Dataset extract:

┌────────

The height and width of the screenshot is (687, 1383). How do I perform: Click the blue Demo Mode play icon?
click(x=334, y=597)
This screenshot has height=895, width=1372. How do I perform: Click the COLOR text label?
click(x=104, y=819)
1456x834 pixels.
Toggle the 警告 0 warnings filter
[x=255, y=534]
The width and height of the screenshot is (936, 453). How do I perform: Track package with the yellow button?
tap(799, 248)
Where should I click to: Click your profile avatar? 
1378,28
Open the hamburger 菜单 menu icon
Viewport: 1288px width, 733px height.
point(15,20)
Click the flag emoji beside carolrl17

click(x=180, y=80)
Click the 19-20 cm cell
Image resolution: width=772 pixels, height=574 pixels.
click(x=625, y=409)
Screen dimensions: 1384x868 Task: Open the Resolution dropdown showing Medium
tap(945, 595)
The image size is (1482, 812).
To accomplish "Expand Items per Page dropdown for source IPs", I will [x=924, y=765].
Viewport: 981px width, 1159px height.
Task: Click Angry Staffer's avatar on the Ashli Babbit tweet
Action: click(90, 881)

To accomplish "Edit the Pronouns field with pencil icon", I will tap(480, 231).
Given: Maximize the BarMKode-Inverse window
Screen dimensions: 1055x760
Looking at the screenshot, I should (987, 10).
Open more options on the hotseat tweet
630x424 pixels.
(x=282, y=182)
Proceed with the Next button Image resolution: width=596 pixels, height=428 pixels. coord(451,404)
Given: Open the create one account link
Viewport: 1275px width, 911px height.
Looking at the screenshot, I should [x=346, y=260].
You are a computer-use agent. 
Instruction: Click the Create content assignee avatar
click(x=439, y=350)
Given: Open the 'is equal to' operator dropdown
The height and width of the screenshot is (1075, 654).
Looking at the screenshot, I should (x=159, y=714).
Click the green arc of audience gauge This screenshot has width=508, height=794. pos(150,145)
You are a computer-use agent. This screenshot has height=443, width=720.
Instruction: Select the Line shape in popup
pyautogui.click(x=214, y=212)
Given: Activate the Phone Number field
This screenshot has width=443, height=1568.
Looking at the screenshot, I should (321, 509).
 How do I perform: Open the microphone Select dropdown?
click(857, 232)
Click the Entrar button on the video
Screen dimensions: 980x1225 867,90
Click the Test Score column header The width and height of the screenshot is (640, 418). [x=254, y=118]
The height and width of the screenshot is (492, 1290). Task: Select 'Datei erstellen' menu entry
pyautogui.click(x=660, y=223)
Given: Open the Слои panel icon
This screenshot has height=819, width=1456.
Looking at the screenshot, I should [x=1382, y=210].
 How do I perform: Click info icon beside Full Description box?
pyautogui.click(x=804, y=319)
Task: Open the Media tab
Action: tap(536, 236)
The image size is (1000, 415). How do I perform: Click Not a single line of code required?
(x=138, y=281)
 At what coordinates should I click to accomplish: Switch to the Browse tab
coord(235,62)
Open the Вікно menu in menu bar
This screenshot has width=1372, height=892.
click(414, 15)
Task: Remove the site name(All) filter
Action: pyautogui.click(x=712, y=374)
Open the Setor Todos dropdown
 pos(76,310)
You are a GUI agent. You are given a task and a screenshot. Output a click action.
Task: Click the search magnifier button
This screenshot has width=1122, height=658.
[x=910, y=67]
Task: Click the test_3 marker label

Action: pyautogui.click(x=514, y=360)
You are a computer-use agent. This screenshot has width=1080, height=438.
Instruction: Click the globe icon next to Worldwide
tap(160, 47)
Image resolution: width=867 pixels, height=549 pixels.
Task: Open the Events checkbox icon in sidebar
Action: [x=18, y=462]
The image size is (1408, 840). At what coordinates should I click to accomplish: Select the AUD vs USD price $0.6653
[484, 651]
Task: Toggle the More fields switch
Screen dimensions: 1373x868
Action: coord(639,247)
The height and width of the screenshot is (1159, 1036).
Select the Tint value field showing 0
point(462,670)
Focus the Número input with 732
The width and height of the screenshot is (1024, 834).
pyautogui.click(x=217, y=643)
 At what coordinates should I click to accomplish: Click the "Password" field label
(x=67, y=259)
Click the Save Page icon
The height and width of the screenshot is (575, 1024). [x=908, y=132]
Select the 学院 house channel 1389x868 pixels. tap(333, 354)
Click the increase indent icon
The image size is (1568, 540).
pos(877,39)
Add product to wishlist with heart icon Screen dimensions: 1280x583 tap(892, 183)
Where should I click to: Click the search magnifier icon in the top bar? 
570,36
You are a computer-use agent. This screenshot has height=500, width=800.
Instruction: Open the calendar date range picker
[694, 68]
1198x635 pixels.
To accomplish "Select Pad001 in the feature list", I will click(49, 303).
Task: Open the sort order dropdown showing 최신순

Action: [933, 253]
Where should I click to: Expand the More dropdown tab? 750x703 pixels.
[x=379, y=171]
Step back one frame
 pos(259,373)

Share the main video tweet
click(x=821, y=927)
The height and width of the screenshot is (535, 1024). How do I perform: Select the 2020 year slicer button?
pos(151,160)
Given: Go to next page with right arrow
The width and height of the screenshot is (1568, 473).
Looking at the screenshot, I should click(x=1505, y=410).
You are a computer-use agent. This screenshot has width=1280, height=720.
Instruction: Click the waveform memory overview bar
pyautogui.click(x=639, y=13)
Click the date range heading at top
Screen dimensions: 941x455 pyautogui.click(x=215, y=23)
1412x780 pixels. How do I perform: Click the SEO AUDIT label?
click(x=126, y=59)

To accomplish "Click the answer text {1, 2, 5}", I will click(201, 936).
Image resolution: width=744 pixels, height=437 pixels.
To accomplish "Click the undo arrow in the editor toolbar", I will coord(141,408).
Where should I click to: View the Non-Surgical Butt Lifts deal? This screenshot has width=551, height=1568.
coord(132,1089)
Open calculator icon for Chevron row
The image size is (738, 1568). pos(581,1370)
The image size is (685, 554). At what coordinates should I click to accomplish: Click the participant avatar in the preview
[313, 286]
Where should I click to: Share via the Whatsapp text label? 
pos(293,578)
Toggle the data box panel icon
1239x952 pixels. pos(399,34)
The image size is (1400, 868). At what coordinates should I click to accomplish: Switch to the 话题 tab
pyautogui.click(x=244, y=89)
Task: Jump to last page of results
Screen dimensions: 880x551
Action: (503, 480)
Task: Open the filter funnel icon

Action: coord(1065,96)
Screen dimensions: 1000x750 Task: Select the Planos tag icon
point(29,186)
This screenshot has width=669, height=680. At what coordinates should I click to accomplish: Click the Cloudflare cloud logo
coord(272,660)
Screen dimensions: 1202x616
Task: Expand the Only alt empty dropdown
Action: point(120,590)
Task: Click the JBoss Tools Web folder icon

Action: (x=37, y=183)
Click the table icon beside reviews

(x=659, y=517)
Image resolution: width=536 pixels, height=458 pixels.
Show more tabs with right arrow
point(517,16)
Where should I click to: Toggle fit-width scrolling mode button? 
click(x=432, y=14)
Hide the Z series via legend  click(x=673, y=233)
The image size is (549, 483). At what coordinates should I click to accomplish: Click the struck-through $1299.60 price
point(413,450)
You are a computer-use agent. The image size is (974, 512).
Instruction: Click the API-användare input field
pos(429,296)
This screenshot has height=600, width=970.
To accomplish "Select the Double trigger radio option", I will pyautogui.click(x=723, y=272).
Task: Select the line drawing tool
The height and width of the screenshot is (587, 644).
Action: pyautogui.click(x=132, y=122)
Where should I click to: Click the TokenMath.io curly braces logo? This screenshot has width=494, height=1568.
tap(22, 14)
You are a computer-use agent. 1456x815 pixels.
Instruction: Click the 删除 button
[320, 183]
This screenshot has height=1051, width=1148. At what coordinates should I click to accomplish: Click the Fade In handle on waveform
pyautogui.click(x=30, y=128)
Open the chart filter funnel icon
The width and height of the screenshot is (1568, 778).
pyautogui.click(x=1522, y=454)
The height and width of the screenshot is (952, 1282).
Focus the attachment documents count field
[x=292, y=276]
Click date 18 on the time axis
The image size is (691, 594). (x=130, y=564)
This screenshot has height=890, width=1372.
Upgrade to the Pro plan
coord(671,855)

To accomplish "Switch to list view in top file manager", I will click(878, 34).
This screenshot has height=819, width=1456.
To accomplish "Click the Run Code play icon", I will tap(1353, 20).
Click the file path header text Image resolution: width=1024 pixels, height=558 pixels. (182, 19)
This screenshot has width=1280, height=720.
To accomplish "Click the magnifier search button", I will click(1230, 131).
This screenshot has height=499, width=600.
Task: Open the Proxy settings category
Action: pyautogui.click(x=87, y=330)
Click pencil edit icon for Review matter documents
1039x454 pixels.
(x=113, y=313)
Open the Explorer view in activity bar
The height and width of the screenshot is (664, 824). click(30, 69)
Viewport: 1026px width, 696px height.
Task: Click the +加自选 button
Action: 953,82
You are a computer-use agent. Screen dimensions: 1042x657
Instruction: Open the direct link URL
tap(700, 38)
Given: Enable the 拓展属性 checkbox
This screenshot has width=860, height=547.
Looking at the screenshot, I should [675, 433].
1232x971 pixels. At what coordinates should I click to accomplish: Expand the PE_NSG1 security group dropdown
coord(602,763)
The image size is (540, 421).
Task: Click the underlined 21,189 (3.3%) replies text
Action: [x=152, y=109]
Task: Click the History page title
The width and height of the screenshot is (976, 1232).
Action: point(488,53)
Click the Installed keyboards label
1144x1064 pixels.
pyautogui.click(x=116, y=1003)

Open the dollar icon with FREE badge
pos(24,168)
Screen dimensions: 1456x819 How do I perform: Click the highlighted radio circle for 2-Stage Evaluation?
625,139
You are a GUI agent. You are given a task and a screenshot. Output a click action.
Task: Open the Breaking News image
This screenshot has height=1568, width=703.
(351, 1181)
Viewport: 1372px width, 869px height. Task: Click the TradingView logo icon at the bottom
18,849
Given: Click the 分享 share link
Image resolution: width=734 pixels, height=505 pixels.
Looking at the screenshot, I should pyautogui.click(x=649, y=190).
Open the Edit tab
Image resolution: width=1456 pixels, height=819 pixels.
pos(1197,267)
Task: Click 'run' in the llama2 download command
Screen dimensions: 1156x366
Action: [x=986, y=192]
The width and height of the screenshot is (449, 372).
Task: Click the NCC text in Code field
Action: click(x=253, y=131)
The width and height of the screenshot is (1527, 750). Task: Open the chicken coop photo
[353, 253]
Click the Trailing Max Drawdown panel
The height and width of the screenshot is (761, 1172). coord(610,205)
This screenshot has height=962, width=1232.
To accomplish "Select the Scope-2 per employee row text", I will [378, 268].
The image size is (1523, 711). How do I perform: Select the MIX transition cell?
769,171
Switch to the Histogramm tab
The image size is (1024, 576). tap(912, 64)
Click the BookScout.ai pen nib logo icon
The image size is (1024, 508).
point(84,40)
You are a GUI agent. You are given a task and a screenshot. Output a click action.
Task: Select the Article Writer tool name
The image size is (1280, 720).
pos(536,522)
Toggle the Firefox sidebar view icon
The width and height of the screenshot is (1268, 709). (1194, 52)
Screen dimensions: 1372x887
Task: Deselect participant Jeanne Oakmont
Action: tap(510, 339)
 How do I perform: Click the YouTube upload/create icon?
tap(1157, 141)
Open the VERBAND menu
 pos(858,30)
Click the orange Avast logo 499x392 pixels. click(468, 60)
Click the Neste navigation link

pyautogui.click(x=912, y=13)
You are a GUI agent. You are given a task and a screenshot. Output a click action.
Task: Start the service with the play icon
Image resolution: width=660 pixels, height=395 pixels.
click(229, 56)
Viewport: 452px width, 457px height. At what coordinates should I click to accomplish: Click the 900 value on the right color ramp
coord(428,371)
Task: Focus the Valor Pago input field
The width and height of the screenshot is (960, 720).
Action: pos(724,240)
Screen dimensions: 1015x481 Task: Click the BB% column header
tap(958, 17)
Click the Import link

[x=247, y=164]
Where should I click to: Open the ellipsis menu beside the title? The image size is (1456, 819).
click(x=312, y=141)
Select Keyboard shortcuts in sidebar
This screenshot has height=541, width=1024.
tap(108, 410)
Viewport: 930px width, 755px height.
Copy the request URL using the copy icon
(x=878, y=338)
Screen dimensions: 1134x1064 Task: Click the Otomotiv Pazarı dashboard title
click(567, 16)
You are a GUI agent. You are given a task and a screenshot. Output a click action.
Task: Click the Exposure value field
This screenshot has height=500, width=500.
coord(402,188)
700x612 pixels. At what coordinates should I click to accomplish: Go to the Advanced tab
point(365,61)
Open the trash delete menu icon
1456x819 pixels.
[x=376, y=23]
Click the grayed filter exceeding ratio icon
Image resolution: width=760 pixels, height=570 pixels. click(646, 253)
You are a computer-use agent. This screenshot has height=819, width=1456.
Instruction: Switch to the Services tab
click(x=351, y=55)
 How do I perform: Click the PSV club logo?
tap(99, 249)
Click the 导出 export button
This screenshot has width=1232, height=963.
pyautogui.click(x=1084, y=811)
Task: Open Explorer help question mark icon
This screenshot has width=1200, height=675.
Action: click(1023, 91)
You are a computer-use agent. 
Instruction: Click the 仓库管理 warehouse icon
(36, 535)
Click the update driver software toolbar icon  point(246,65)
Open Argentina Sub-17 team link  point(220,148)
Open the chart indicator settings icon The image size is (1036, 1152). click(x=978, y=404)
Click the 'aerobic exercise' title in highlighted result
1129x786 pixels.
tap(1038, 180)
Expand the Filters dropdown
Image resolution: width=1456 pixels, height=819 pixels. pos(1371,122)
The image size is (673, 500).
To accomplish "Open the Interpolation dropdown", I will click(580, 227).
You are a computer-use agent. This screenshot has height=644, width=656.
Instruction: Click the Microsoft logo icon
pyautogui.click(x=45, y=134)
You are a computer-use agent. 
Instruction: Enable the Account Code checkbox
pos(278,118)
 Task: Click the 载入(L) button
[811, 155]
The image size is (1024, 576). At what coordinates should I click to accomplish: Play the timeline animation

└────────

Directive:
Copy the listing verbatim, beginning at the line containing "How do I perform: Click info" and ending after the line containing "Action: [x=18, y=462]".

Task response:
 How do I perform: Click info icon beside Full Description box?
pyautogui.click(x=804, y=319)
Task: Open the Media tab
Action: tap(536, 236)
The image size is (1000, 415). How do I perform: Click Not a single line of code required?
(x=138, y=281)
 At what coordinates should I click to accomplish: Switch to the Browse tab
coord(235,62)
Open the Вікно menu in menu bar
This screenshot has width=1372, height=892.
click(414, 15)
Task: Remove the site name(All) filter
Action: pyautogui.click(x=712, y=374)
Open the Setor Todos dropdown
 pos(76,310)
You are a GUI agent. You are given a task and a screenshot. Output a click action.
Task: Click the search magnifier button
This screenshot has width=1122, height=658.
[x=910, y=67]
Task: Click the test_3 marker label

Action: pyautogui.click(x=514, y=360)
You are a computer-use agent. This screenshot has width=1080, height=438.
Instruction: Click the globe icon next to Worldwide
tap(160, 47)
Image resolution: width=867 pixels, height=549 pixels.
Task: Open the Events checkbox icon in sidebar
Action: [x=18, y=462]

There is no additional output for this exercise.